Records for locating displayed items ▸
--- start ---

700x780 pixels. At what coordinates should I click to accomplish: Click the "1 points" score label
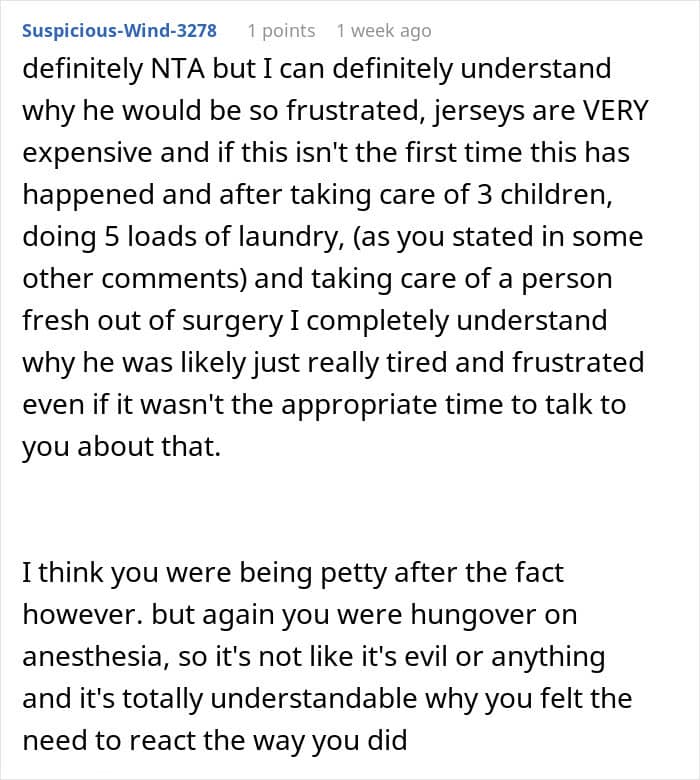tap(281, 31)
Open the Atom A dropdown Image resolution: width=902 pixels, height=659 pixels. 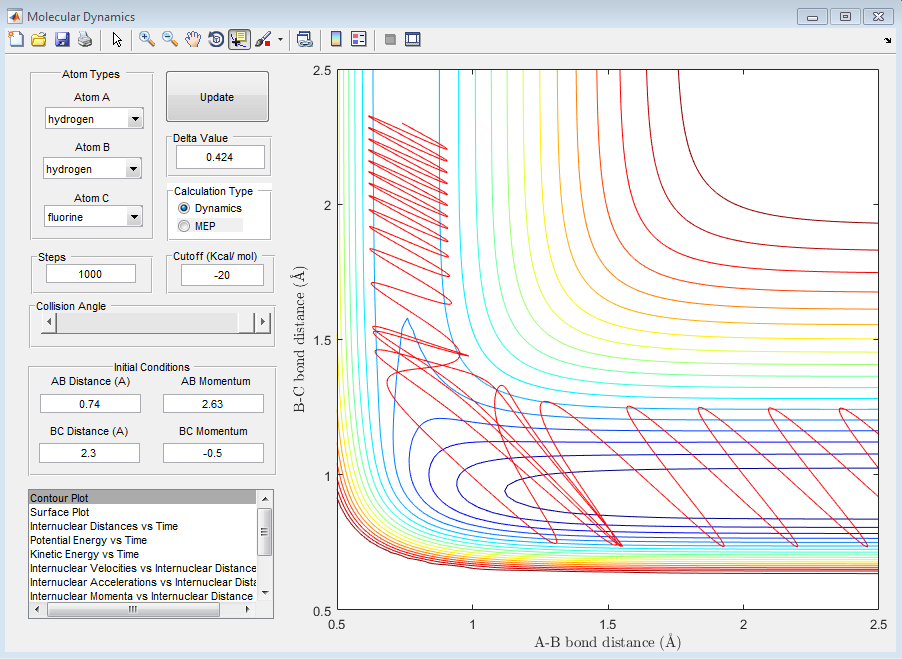coord(135,120)
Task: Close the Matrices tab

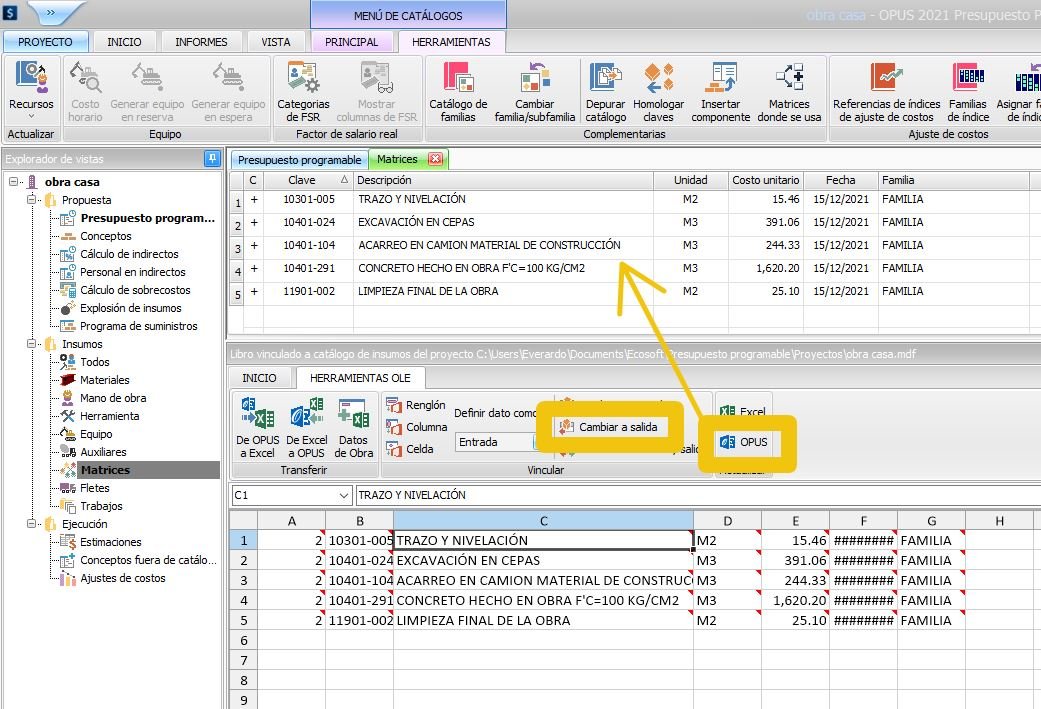Action: pos(435,160)
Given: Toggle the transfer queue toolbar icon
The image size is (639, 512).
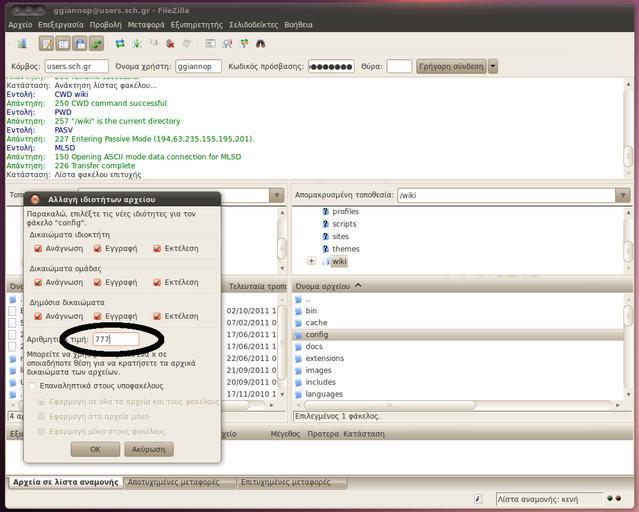Looking at the screenshot, I should 96,44.
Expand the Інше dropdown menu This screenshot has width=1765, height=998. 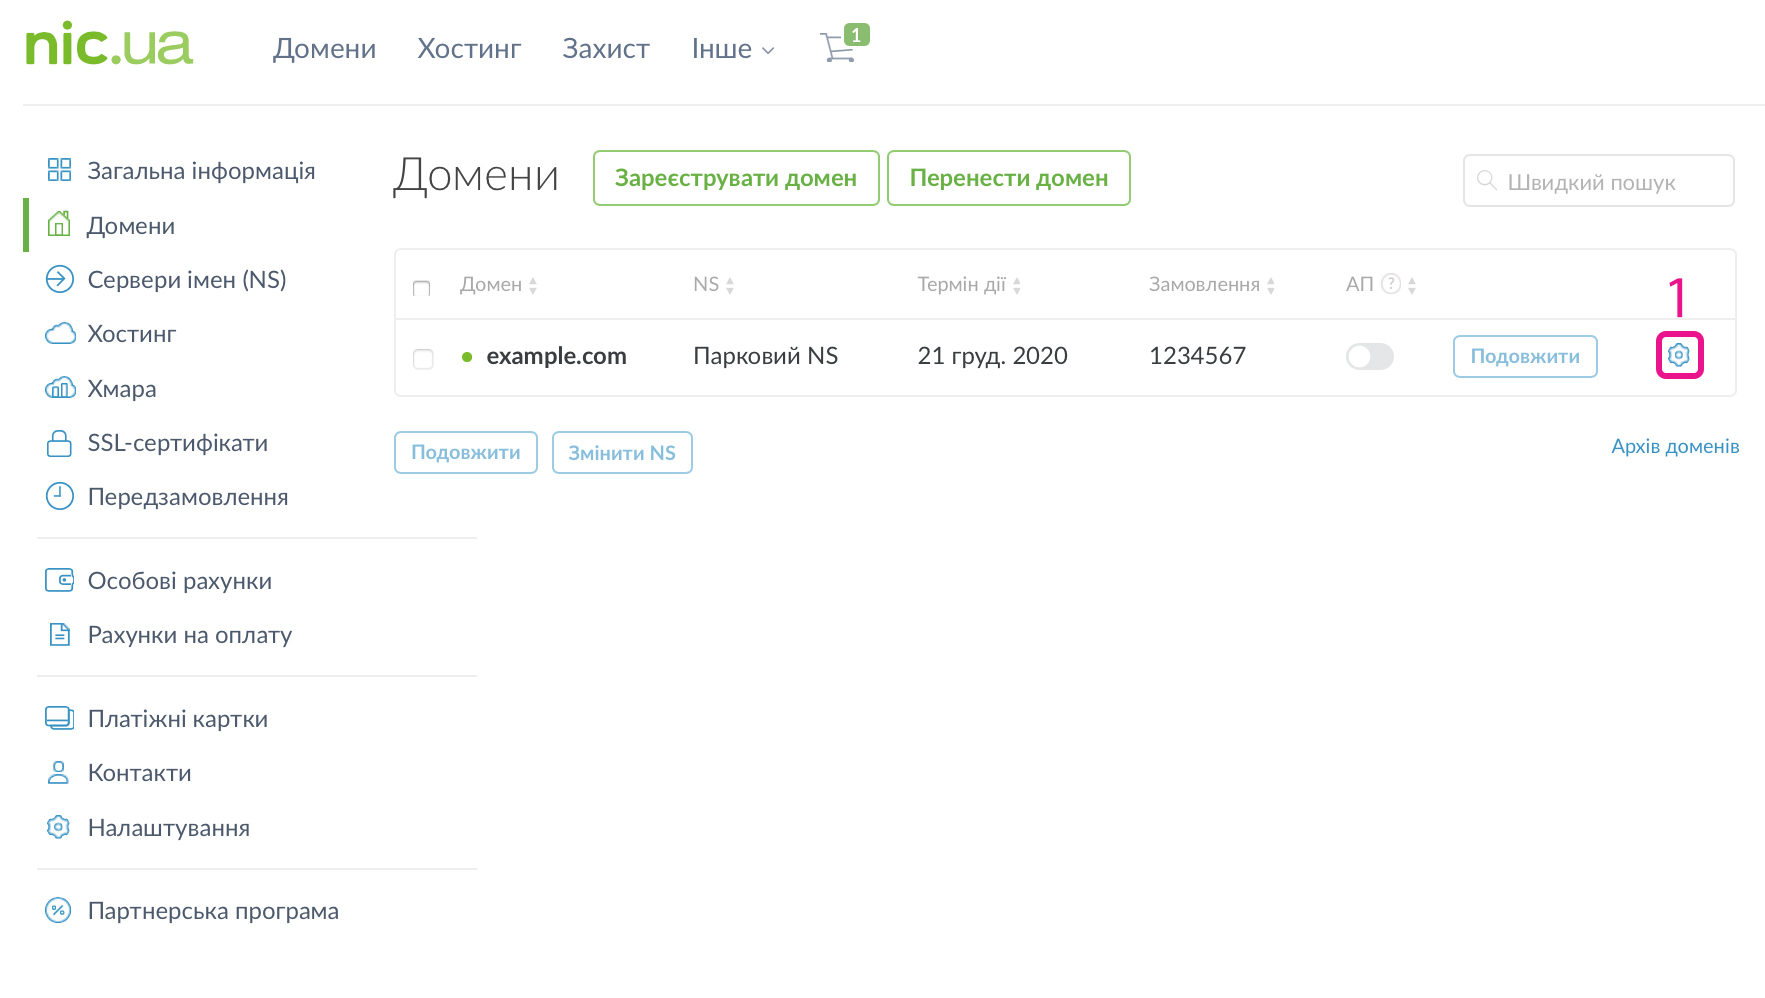732,49
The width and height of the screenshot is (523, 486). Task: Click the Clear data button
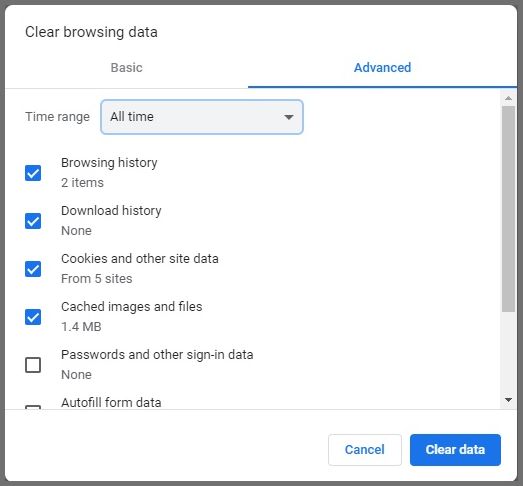pos(455,450)
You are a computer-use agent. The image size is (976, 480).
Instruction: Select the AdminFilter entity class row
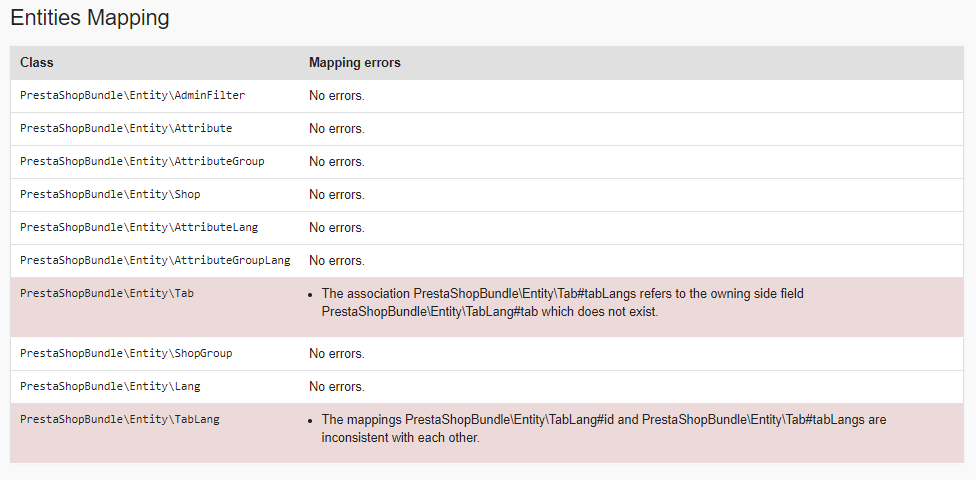(132, 95)
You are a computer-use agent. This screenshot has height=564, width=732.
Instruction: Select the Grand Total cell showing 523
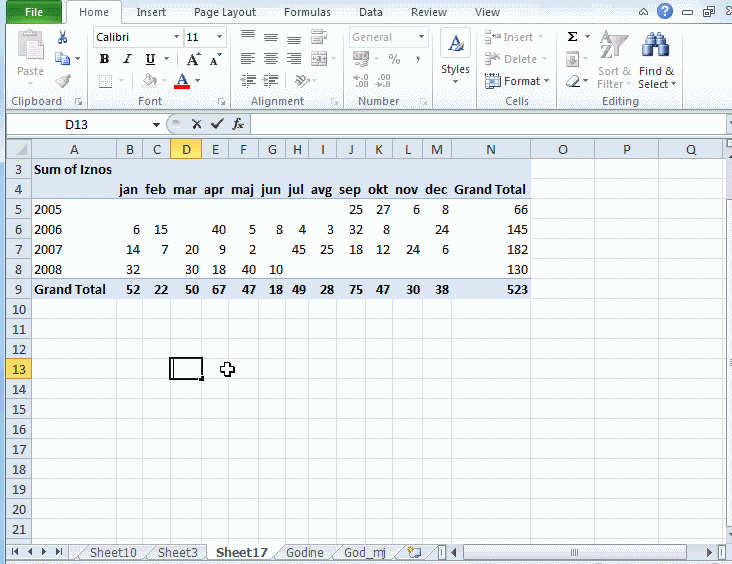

--- end ---

What the exercise asks ▸ Rewrite the records starting at the line that contains "You are a computer-use agent. The" and ending at the end of the records, switching "Instruction" to "Task" and leaving everything else unchanged. Omit the pictures from your answer.

Solution to this task ▸
You are a computer-use agent. The image size is (976, 480).
Task: Select the AdminFilter entity class row
(132, 95)
You are a computer-use agent. This screenshot has height=564, width=732.
Task: Select the Grand Total cell showing 523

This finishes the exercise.